BY KEITH BENMAN, Times of Northwest Indiana
kbenman@nwitimes.com

FLINT, Mich. | Bishop International Airport serves as a beacon in the sky for a city that hasn't had much to brag about for decades.

Civic and business leaders point to the busy air hub and a downtown revival as examples of what the city of Flint and Genesee County can do when they roll up their sleeves.

But in blue-collar Flint, that pride is tempered by the knowledge that the city faces more downsizing and possible plant closures at General Motors Corp., which can only add to problems like blighted neighborhoods and high crime.

"We've been hit so bad by GM's problems," said Leo Jennings, a deacon at Pentecostal Temple Church, just a few blocks northwest of downtown. "The airport is needed, but so is urban renewal and so is job training."

Thirty years ago, GM employed 79,000 people in Flint. Today that number is down to 16,000.

Jennings, a 30-year GM employee, was cutting the grass around the church, a rented brick building, on a 94-degree day in August. He pointed across the street to a boarded-up building with a sign reading "Party Store" in faded red letters.

"They want $180,000 for that," Jennings said. "Can you believe it? We'd like to put our church there. But everyone thinks because they're fixing up downtown, this will be next."

A few blocks away, Deborah Springer was helping oversee about half a dozen children as they shoveled mulch around two large pine trees in front of the Christ Enrichment Center, a former Episcopal church on Hamilton Street.

Springer's son and daughter fly regularly out of Bishop International. With 60 arrivals and departures daily on seven airlines, passengers can connect to hundreds of destinations. The airlines, airport vendors and other businesses at the airport employ about 800 people.

Springer agreed the airport creates jobs and is something the city needs.

"At the same time, I look at our kids and they have needs too," Springer said. "I see some children come here hungry some mornings and I say, 'Why can't we support them too?' "

Taxpayers in Genesee County, which includes the city of Flint, pitched in almost $4.8 million to support the airport last year. Other airport revenues from parking, landing fees and other sources came to $9.7 million.

Springer said the gardening work the children were doing around the former church was sponsored with a $1,995 grant from the Flint-based Mott Foundation. She rolled her eyes when reminded the foundation kicked in $10 million so Bishop International terminal designers could add architectural niceties.

Even those who go to work every day at the airport say it took quite a while to make believers out of them.

"When they built that terminal, and it was a build-it-and-they-will-come type of thing, we thought they were crazy," said Mike Wagner, 37, an aircraft mechanic with McLellan Aviation, which has a small aircraft repair hangar at the airport's east end.

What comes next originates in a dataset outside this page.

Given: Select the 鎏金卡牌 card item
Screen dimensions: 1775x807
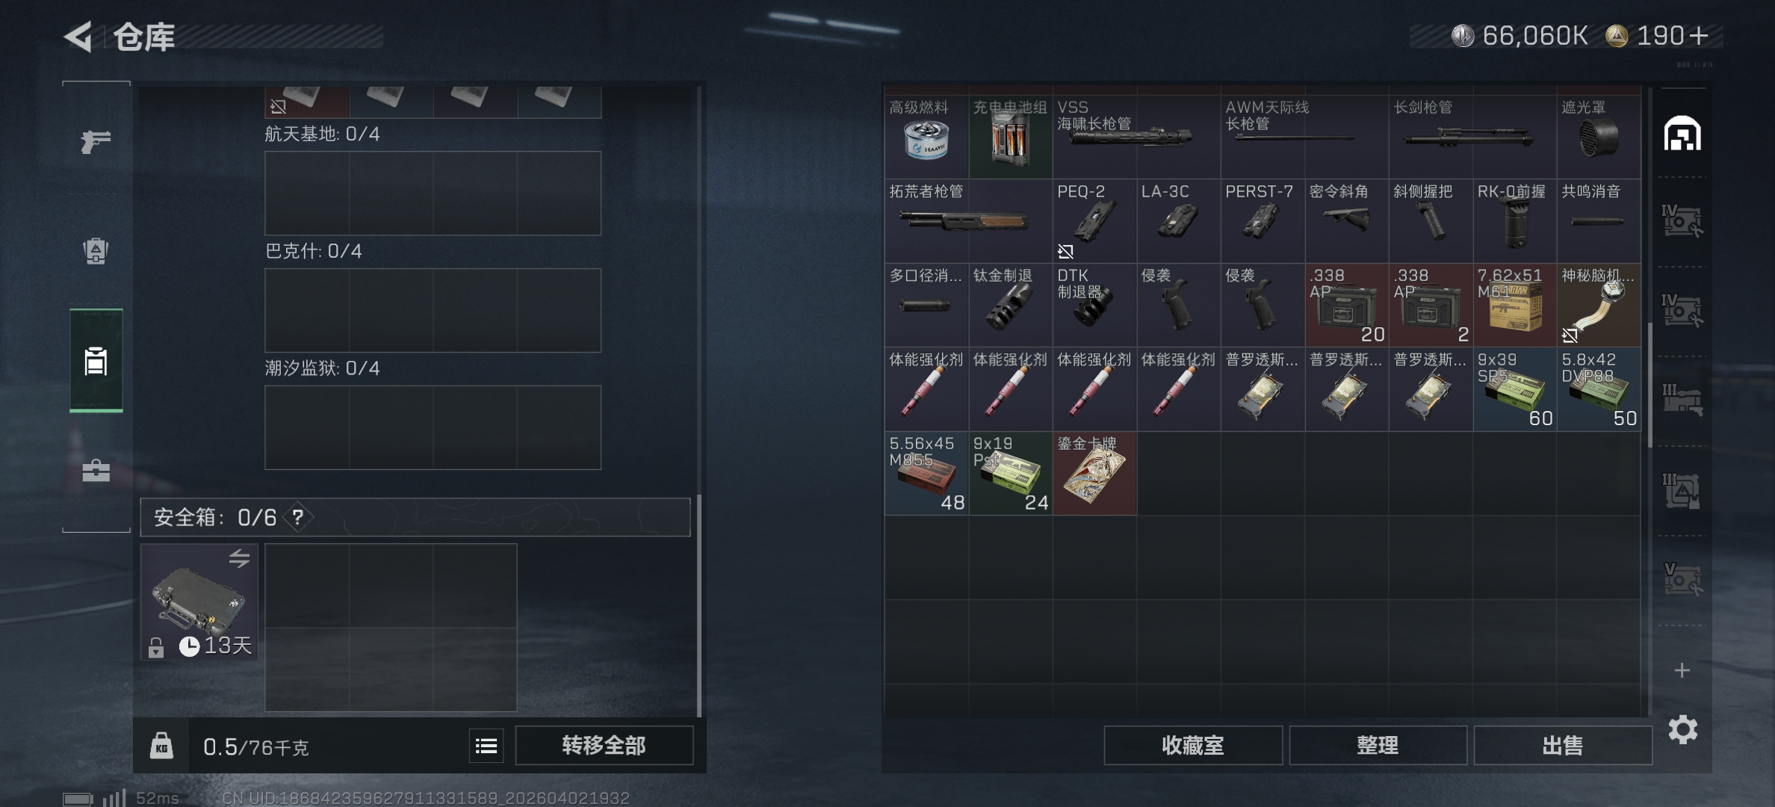Looking at the screenshot, I should [x=1094, y=473].
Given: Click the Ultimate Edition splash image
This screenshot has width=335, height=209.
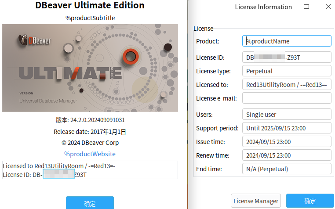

The Bishop International terminal was built in 1993 and was part of a series of projects totaling more than $100 million. It initially involved road and rail relocations, the condemnation of strip joints and massage parlors, and construction of an immaculately landscaped parking area.

Wagner's boss, McLellan Aviation owner Fred McLellan, 73, said he knows most airport jobs don't pay as well as the auto plant jobs of the past. But few jobs do.

"Back when, GM could give employees anything they wanted," he said. "And today, we're still living by the mentality that we can have anything we want."